Thomas Letsch: "Wenn man rein die Ergebnisse nimmt, auf jeden Fall. Aber unabhängig von den Resultaten haben sich die ersten beiden Wochen richtig gut angelassen. Dass hat damit begonnen, dass ich mich vom ersten Tag an hier sehr wohl gefühlt habe. Alle im Verein haben mir den Einstieg hier sehr leicht gemacht. Die Mannschaft versucht, die Dinge schnell umzusetzen. Man hat schon ein bisschen was gesehen, was wir vor haben. Das Wichtigste war, die beiden Spiele zu gewinnen. Das war alles andere als selbstverständlich. Von dem her sind wir schon nah dran an einem Einstand nach Maß."

Wo haben Sie in der kurzen Zeit die Hebel angesetzt?

"Ich habe bereits im Vorfeld gesagt, dass es falsch wäre, alles über den Haufen zu werfen und komplizierte Dinge zu machen. Wir haben extrem viel über die Themen Mentalität und Intensität gesprochen. Ich will eine Mannschaft sehen, bei der jeder im Stadion spürt, dass sie gewinnen will. So haben wir auch die Trainingseinheiten gestaltet, immer war eine hohe Spannung drinnen. Gleichzeitig wollte ich eine hohe Intensität haben. Das heißt, wenn wir nach vorne spielen, dass wir schnell umschalten, dass wir schnell ins Gegenpressing gehen. In der zweiten Woche ging es dann konkret um taktische Dinge. Wann wir den Gegner anlaufen wollen, wie wir den Spielaufbau gestalten wollen. Ich habe hier eine Mannschaft, die sehr willig ist, die Dinge richtig schnell aufsaugt."

Welche Spielweise soll eine Elf unter ihrem Kommando auszeichnen?
☆ ☆ ☆ ☆ ☆ ☆ ☆
§ **Aufgaben**:
a. Fassen Sie das Interview mit Thomas Letsch in zwei Sätzen zusammen.
b. Prüfen Sie anhand des Interviews mit Thomas Letsch, ob die folgenden Aussagen zutreffen: (i) Letsch hält es für richtig, sofort komplizierte Dinge einzuführen. (ii) In der zweiten Woche standen taktische Dinge im Mittelpunkt. (iii) Die beiden Siege waren selbstverständlich. Beantworten Sie jede Aussage mit Ja oder Nein und zitieren Sie die entscheidenden Worte wörtlich.
c. Setzen Sie das Interview mit Thomas Letsch im Anschluss an die letzte gestellte Frage fort.
☆ ☆ ☆ ☆ ☆ ☆ ☆
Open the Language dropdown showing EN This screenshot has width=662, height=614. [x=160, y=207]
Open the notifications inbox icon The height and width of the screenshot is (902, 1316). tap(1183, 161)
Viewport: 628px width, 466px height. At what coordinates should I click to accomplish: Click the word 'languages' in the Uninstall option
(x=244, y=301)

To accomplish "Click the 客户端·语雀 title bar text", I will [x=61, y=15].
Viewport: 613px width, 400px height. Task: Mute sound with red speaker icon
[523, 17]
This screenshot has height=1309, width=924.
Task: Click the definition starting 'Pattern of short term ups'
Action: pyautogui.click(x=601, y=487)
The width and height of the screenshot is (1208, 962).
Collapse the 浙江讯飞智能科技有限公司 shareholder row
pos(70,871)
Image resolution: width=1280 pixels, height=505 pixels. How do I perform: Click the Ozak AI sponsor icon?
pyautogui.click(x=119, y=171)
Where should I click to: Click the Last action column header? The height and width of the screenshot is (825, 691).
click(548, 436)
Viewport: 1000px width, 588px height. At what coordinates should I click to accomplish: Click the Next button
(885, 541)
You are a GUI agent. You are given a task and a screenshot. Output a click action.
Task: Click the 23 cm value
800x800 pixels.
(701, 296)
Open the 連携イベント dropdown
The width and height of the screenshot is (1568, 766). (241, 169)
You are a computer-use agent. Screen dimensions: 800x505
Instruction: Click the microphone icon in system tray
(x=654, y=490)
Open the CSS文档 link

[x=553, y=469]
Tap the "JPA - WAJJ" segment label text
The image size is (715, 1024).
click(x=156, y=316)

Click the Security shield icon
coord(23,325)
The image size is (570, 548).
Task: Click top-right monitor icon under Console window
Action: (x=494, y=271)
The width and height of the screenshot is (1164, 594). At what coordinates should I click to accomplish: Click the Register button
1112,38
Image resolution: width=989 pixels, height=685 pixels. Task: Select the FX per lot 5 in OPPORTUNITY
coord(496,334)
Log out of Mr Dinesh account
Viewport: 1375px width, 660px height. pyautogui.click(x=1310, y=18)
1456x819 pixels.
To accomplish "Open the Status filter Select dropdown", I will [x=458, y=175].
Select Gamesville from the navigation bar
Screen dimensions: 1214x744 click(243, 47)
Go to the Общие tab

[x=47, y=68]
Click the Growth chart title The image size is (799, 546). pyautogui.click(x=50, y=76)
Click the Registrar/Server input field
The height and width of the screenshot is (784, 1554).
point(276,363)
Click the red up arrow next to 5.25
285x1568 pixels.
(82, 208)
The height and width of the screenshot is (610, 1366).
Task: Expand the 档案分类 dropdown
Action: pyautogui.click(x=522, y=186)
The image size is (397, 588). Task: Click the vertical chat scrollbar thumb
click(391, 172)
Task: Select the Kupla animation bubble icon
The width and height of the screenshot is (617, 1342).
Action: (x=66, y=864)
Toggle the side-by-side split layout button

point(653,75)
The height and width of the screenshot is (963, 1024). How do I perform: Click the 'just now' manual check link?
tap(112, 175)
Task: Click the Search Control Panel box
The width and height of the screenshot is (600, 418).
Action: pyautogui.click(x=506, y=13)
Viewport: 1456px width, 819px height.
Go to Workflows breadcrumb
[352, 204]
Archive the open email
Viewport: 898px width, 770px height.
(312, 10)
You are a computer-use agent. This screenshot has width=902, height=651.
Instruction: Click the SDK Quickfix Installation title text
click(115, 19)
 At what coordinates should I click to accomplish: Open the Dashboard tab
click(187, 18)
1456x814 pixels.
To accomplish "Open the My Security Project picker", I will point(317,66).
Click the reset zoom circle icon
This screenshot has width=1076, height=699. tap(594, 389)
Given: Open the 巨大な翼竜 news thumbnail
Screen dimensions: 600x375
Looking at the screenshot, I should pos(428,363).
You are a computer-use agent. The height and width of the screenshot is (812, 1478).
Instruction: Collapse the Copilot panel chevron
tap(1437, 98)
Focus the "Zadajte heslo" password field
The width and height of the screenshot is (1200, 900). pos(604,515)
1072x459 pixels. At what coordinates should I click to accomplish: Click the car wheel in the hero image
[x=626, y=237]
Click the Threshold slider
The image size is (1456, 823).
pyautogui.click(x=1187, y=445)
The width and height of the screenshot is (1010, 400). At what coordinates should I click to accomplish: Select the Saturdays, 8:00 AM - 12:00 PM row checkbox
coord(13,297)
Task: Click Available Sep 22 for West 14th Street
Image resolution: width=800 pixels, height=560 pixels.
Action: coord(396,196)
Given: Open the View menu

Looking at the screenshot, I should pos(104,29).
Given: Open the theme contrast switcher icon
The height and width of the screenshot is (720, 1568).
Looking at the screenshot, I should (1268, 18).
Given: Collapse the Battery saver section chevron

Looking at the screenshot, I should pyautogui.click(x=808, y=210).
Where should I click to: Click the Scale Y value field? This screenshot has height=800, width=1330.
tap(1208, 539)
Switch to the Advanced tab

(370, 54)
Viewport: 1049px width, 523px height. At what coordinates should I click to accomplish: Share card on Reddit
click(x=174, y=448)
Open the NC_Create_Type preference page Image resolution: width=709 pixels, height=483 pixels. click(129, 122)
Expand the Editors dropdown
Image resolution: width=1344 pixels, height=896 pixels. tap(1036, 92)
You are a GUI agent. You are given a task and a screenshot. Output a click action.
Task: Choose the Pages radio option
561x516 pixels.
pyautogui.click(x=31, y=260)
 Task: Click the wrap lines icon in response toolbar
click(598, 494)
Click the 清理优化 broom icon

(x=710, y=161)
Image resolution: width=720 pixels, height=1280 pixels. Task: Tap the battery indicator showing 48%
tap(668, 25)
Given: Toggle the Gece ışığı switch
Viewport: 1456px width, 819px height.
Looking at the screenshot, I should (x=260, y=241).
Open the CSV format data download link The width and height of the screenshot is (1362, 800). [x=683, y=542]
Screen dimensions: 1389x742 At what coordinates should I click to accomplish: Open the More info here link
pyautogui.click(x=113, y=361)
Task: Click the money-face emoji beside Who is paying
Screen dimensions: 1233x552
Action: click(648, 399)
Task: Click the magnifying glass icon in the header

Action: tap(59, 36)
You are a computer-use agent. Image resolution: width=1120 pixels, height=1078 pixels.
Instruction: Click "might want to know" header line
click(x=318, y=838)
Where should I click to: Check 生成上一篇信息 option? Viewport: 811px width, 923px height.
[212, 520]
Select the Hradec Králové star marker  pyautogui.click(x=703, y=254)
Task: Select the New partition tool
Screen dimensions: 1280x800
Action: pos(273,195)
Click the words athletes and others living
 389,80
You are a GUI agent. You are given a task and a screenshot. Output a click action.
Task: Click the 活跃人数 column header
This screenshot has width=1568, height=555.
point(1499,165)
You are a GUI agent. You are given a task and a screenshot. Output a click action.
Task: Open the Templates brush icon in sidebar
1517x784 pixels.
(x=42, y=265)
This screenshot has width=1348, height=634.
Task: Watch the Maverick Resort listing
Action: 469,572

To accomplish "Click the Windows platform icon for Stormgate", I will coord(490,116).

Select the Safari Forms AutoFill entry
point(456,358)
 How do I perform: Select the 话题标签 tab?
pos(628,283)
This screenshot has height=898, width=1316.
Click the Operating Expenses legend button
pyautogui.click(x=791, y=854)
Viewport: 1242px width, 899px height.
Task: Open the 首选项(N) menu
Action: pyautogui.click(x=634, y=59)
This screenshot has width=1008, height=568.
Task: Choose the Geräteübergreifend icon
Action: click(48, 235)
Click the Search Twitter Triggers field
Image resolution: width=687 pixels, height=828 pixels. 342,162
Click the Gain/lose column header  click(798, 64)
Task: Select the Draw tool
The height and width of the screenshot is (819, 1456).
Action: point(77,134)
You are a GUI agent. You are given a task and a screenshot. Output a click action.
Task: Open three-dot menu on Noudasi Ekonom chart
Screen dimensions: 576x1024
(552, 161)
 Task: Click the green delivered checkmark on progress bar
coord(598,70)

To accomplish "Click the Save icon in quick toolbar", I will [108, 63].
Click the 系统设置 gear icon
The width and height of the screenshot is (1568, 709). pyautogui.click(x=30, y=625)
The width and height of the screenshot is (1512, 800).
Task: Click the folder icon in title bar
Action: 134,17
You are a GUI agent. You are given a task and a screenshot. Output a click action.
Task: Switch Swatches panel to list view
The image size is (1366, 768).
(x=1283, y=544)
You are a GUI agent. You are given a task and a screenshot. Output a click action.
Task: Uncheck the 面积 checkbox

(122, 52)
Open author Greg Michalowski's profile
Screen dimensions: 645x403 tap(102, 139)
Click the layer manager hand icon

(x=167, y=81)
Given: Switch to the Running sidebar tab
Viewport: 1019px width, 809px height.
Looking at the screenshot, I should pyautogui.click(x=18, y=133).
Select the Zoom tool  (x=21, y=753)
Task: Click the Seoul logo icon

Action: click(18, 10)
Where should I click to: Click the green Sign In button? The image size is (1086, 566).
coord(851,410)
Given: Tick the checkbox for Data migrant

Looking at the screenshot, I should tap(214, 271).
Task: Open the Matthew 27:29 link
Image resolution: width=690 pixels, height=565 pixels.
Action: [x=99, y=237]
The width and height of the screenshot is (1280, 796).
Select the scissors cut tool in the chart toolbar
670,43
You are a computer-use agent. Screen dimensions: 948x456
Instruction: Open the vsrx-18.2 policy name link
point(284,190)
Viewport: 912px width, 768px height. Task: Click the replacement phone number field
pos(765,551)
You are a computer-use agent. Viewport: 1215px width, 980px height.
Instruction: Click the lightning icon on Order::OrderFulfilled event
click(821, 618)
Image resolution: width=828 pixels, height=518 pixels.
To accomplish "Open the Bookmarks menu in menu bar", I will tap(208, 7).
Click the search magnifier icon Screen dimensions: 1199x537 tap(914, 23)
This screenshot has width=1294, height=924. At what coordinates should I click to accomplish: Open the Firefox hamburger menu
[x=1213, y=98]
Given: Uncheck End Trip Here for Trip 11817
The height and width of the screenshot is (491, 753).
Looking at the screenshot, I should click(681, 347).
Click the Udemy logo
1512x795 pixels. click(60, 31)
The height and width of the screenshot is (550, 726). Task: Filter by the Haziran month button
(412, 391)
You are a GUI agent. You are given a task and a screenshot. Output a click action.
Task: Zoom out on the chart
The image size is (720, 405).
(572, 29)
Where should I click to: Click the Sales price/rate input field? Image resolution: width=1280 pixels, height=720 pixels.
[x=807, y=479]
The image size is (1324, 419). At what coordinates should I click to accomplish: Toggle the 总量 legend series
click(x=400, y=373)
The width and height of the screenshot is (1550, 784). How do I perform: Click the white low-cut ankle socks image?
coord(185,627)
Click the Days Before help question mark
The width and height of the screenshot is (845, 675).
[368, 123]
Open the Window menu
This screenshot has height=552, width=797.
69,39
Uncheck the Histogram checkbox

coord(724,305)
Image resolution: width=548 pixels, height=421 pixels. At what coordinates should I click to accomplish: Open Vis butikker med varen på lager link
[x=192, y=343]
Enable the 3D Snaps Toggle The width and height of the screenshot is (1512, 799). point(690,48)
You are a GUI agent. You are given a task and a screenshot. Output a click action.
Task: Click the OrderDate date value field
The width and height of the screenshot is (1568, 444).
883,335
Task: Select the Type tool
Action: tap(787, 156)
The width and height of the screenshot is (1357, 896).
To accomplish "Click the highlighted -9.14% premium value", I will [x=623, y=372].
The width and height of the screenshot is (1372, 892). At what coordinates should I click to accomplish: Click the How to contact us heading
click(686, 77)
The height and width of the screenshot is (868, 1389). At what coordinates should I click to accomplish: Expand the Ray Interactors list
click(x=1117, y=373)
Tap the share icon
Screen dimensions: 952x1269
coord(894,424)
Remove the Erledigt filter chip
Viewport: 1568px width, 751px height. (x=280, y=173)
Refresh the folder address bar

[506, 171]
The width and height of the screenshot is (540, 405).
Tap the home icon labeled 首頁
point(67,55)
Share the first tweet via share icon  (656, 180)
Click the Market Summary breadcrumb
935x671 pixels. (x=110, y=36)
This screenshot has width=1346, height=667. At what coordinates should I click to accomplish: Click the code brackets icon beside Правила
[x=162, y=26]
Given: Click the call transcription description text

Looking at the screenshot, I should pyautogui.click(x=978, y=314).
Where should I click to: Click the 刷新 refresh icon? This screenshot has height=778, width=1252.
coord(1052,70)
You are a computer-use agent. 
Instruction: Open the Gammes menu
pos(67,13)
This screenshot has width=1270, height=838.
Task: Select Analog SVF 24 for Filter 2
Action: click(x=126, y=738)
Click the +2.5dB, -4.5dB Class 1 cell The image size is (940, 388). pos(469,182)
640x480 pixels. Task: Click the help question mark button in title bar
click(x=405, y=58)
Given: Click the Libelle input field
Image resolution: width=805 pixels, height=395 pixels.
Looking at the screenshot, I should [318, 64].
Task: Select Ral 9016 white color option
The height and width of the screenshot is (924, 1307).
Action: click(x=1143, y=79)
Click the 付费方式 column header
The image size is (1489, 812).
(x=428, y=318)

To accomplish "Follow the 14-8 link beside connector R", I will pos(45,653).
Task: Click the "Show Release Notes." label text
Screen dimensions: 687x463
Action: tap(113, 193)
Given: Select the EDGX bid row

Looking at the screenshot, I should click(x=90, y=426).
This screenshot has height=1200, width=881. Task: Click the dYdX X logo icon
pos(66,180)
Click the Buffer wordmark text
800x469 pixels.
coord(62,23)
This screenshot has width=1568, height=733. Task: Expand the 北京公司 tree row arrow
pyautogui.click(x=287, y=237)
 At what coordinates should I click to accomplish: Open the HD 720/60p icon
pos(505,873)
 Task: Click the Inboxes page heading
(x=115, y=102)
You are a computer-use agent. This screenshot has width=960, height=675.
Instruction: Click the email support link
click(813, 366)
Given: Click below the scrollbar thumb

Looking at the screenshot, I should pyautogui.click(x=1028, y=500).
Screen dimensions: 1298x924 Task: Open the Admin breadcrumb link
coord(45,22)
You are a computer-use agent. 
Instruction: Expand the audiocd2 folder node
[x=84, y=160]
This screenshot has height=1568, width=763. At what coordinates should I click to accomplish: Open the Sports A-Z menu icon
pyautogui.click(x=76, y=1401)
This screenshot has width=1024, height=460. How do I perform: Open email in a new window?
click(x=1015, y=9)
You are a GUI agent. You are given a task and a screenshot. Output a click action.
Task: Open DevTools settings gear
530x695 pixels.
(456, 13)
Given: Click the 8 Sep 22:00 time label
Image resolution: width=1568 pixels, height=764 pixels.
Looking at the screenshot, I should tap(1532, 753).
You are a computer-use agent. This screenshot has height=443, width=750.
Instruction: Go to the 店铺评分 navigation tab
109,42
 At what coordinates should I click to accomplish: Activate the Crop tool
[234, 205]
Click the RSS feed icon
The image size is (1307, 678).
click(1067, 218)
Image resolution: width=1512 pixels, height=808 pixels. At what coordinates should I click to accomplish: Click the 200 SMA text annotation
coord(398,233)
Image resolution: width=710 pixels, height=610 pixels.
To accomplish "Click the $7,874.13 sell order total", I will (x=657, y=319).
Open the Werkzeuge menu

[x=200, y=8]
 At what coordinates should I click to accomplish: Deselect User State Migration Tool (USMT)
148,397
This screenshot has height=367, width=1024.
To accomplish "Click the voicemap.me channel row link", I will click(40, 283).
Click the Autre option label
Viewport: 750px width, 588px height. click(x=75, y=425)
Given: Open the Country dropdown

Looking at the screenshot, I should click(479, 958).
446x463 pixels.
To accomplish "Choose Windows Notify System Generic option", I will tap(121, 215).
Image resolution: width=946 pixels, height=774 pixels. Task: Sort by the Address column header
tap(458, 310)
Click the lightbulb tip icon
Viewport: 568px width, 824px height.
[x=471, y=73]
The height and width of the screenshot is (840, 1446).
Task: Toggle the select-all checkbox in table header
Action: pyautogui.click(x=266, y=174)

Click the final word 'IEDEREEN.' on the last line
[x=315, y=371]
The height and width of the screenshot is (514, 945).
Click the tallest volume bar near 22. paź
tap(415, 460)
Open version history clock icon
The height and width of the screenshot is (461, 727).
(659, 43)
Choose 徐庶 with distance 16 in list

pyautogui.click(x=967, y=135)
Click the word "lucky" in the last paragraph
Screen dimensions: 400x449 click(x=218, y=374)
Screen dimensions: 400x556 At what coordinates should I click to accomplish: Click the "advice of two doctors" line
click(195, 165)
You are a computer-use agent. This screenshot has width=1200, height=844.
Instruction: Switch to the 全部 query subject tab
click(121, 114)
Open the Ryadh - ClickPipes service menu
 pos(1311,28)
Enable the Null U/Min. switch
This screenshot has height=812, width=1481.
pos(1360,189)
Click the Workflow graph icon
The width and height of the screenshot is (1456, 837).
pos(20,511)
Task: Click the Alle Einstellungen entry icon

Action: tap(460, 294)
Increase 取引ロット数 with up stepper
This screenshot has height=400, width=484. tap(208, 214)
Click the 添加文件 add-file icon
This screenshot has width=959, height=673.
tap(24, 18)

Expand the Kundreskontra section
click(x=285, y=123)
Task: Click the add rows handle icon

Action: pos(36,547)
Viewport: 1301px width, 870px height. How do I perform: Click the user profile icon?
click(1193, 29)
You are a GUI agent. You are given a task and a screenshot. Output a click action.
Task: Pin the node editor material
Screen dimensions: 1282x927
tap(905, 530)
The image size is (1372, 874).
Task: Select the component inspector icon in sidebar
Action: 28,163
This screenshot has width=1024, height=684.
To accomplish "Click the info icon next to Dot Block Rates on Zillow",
☆ ☆ ☆ ☆ ☆ ☆ ☆
§ **Lösungen je Aufgabe**:
a. Thomas Letsch fühlt sich vom ersten Tag an wohl, nennt die beiden gewonnenen Spiele das Wichtigste und sieht sich nah an einem Einstand nach Maß. Statt alles über den Haufen zu werfen, setzte er auf Mentalität und Intensität mit schnellem Umschalten und Gegenpressing, und in der zweiten Woche folgten taktische Themen wie das Anlaufen des Gegners und der Spielaufbau.

b.
(i) Nein: „dass es falsch wäre, alles über den Haufen zu werfen und komplizierte Dinge zu machen“
(ii) Ja: „In der zweiten Woche ging es dann konkret um taktische Dinge.“
(iii) Nein: „Das war alles andere als selbstverständlich.“

c.
"Am liebsten wäre mir, wenn die Leute sagen, wir spielen einen erfolgreichen Fußball. So ehrlich muss man sein, am Schluss geht es um Punkte und Ergebnisse. Wenn wir es dabei noch schaffen, einen vermeintlichen schönen, attraktiven Fußball zu spielen, ist es gut. Attraktiver Fußball heißt für mich schnell nach vorne spielen, mit Risiko nach vorne spielen. Auf die Gefahr hin, dass ein Ball mal zu hektisch nach vorne gespielt wird, dass auch mal ein Fehler passiert. Lieber kommt der Ball zwei Mal nicht an, beim dritten Mal ist es dafür eine Torchance. Wir hatten in den letzten beiden Spielen viele Torchancen, das ist mir wichtig. Darüber hinaus müssen wir die richtige Balance finden, wir müssen hinten trotzdem stabil sein. Es ist ja nicht so, wenn wir beispielsweise hoch attackieren, wenn wir den Gegner pressen, dass das riskant ist. Wenn wir das konsequent mit der gesamten Mannschaft machen, dient das auch dazu, dass wir hinten wenig zulassen. Da müssen wir jetzt intensiv dran arbeiten. Das Spiel in Salzburg ist doch noch einmal ein ganz anders Kaliber als die bisherigen beiden Gegner."

Bei der Austria schwebt aus der Historie heraus immer der "schöne Fußball" über allen Dingen. Wie haben Sie diese Philosophie bis jetzt kennen gelernt?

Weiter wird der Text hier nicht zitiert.